_Your goal_.
Would you transcribe each entry precisely as it stands, setting aside any images?

_Data records_.
___

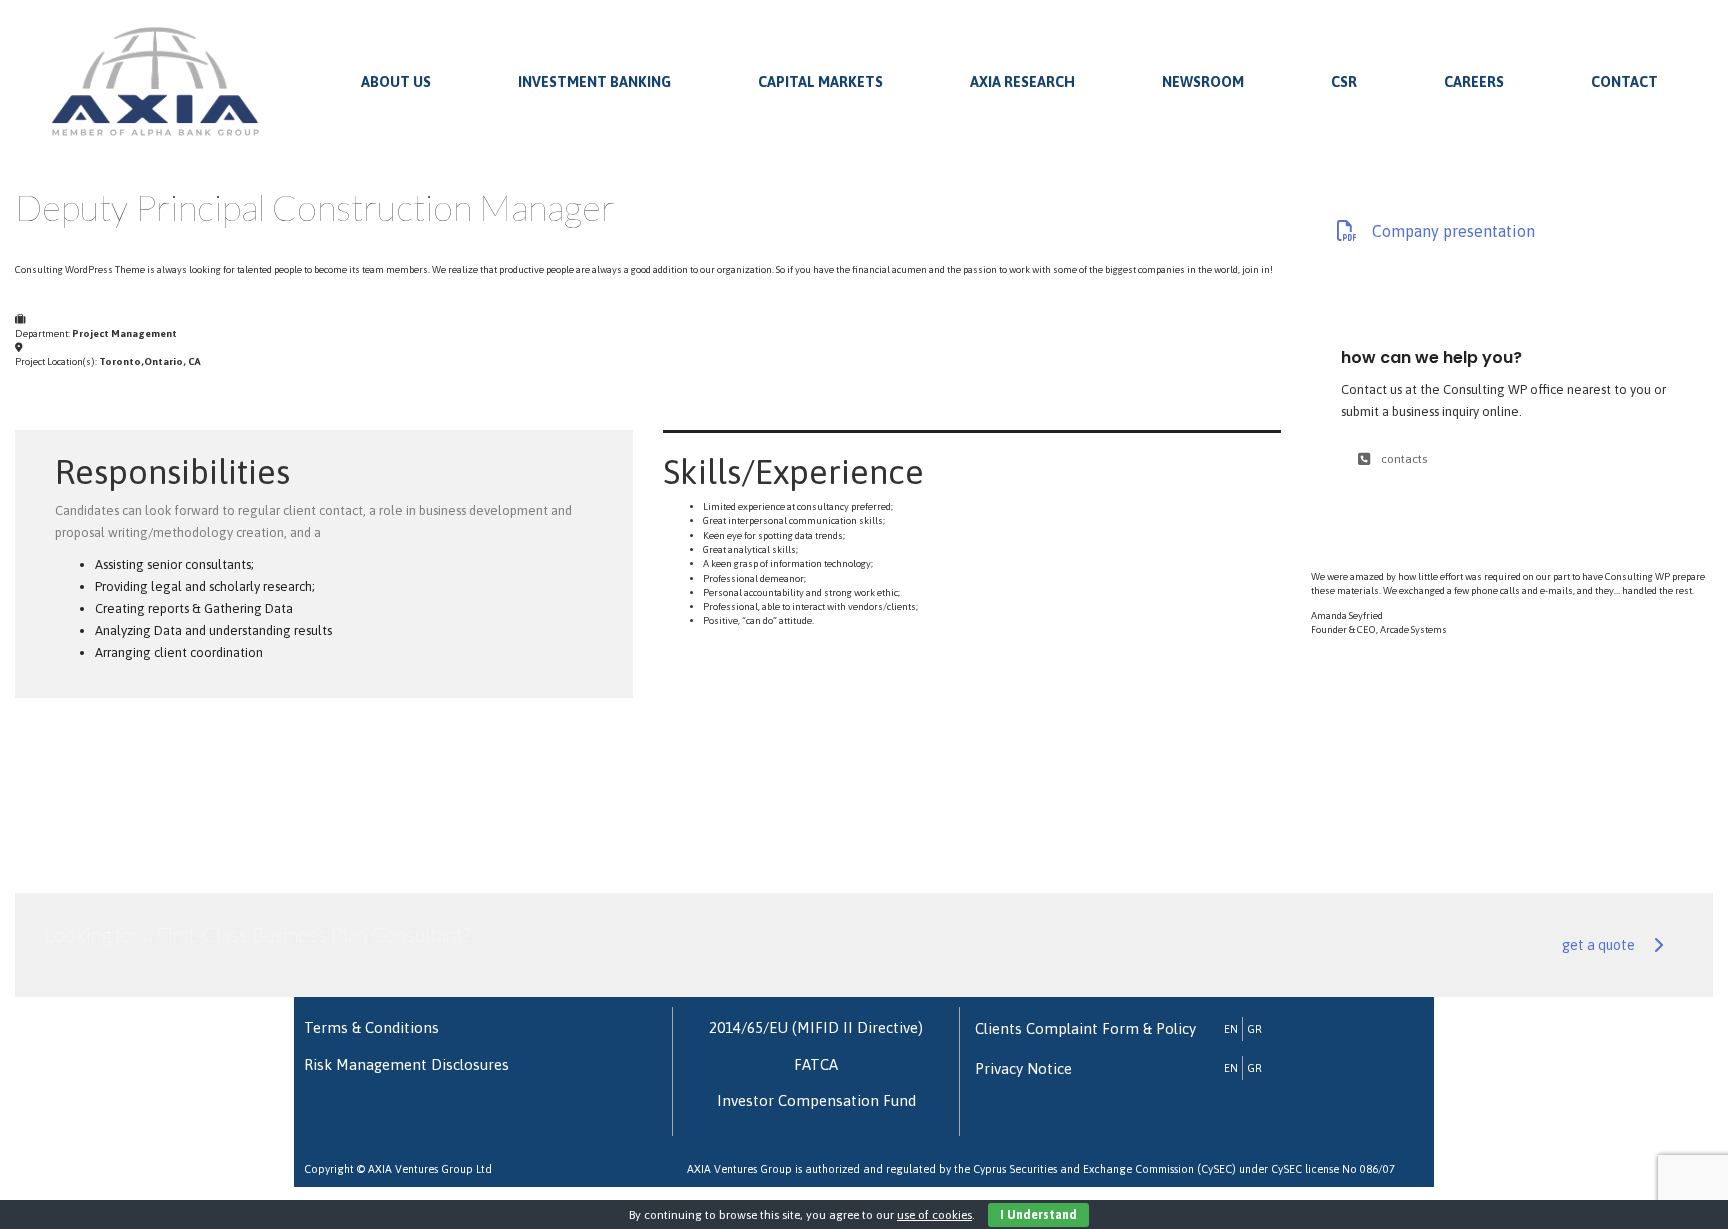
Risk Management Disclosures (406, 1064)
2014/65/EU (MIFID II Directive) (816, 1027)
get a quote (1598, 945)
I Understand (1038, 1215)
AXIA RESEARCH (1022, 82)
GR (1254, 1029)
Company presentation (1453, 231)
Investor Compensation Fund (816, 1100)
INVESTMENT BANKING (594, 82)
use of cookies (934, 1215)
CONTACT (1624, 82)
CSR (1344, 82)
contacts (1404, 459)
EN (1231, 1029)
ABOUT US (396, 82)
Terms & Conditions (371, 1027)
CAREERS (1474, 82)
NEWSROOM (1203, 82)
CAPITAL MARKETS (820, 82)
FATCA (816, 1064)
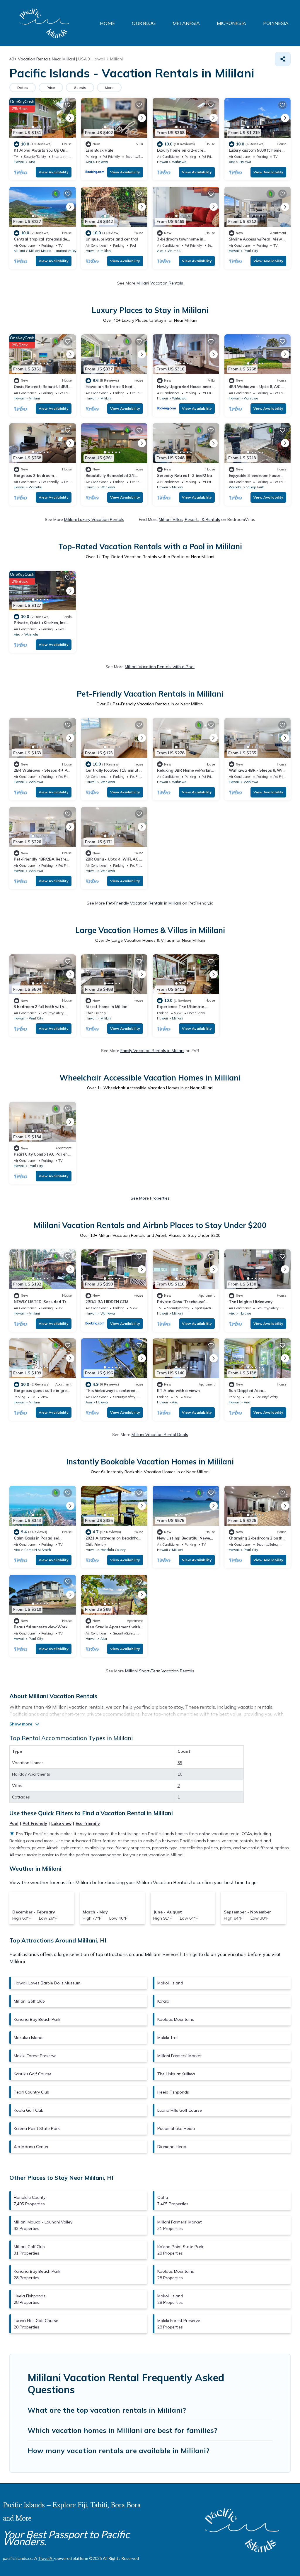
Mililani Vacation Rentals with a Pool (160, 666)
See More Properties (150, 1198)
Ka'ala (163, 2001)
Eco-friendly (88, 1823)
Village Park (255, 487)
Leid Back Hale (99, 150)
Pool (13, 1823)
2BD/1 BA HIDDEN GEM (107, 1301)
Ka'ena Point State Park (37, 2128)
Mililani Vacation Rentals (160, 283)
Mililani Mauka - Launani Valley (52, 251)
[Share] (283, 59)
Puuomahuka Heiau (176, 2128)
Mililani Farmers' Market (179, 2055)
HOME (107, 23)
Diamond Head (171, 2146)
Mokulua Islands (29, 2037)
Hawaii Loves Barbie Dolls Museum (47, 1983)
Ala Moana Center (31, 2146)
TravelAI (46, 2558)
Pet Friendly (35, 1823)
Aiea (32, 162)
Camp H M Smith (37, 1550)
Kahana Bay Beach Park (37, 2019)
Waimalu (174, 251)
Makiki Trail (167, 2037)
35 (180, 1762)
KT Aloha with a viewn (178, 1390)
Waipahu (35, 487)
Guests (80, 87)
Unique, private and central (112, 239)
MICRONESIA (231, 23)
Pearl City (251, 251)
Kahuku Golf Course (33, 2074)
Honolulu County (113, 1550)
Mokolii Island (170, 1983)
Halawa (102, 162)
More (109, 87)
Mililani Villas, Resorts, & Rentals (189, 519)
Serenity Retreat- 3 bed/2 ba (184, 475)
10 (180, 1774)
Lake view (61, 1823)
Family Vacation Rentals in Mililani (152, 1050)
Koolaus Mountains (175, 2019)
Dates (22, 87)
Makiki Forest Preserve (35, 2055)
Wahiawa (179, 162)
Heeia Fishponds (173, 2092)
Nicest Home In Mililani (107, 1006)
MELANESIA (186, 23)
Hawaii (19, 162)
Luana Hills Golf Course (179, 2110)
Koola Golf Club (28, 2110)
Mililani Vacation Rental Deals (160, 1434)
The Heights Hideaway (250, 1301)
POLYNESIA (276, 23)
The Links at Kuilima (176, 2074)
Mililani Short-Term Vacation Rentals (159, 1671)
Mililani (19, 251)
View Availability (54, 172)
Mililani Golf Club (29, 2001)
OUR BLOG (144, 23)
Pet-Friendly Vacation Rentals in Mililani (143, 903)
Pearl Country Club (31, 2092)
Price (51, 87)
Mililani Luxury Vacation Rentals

___

_Solution_.
Risk Management Disclosures (406, 1064)
2014/65/EU (MIFID II Directive) (816, 1027)
get a quote (1598, 945)
I Understand (1038, 1215)
AXIA RESEARCH (1022, 82)
GR (1254, 1029)
Company presentation (1453, 231)
Investor Compensation Fund (816, 1100)
INVESTMENT BANKING (594, 82)
use of cookies (934, 1215)
CONTACT (1624, 82)
CSR (1344, 82)
contacts (1404, 459)
EN (1231, 1029)
ABOUT US (396, 82)
Terms & Conditions (371, 1027)
CAREERS (1474, 82)
NEWSROOM (1203, 82)
CAPITAL MARKETS (820, 82)
FATCA (816, 1064)
Mililani Vacation Rentals with a Pool (160, 666)
See More Properties (150, 1198)
Ka'ala (163, 2001)
Eco-friendly (88, 1823)
Village Park (255, 487)
Leid Back Hale (99, 150)
Pool (13, 1823)
2BD/1 BA HIDDEN GEM (107, 1301)
Ka'ena Point State Park (37, 2128)
Mililani Vacation Rentals (160, 283)
Mililani Mauka - Launani Valley (52, 251)
[Share] (283, 59)
Puuomahuka Heiau (176, 2128)
Mililani Farmers' Market (179, 2055)
HOME (107, 23)
Diamond Head (171, 2146)
Mokulua Islands (29, 2037)
Hawaii Loves Barbie Dolls Museum (47, 1983)
Ala Moana Center (31, 2146)
TravelAI (46, 2558)
Pet Friendly (35, 1823)
Aiea (32, 162)
Camp H M Smith (37, 1550)
Kahana Bay Beach Park (37, 2019)
Waimalu (174, 251)
Makiki Trail (167, 2037)
35 (180, 1762)
KT Aloha with a viewn (178, 1390)
Waipahu (35, 487)
Guests (80, 87)
Unique, private and central (112, 239)
MICRONESIA (231, 23)
Pearl City (251, 251)
Kahuku Golf Course (33, 2074)
Honolulu County (113, 1550)
Mokolii Island (170, 1983)
Halawa (102, 162)
More (109, 87)
Mililani Villas, Resorts, & Rentals (189, 519)
Serenity Retreat- 3 bed/2 ba (184, 475)
10 (180, 1774)
Lake view (61, 1823)
Family Vacation Rentals in Mililani (152, 1050)
Koolaus Mountains (175, 2019)
Dates (22, 87)
Makiki Forest Preserve (35, 2055)
Wahiawa (179, 162)
Heeia Fishponds (173, 2092)
Nicest Home In Mililani (107, 1006)
MELANESIA (186, 23)
Hawaii (19, 162)
Luana Hills Golf Course (179, 2110)
Koola Golf Club (28, 2110)
Mililani Vacation Rental Deals (160, 1434)
The Heights Hideaway (250, 1301)
POLYNESIA (276, 23)
The Links at Kuilima (176, 2074)
Mililani Short-Term Vacation Rentals (159, 1671)
Mililani (19, 251)
View Availability (54, 172)
Mililani Golf Club (29, 2001)
OUR BLOG (144, 23)
Pet-Friendly Vacation Rentals in Mililani (143, 903)
Pearl Country Club (31, 2092)
Price (51, 87)
Mililani Luxury Vacation Rentals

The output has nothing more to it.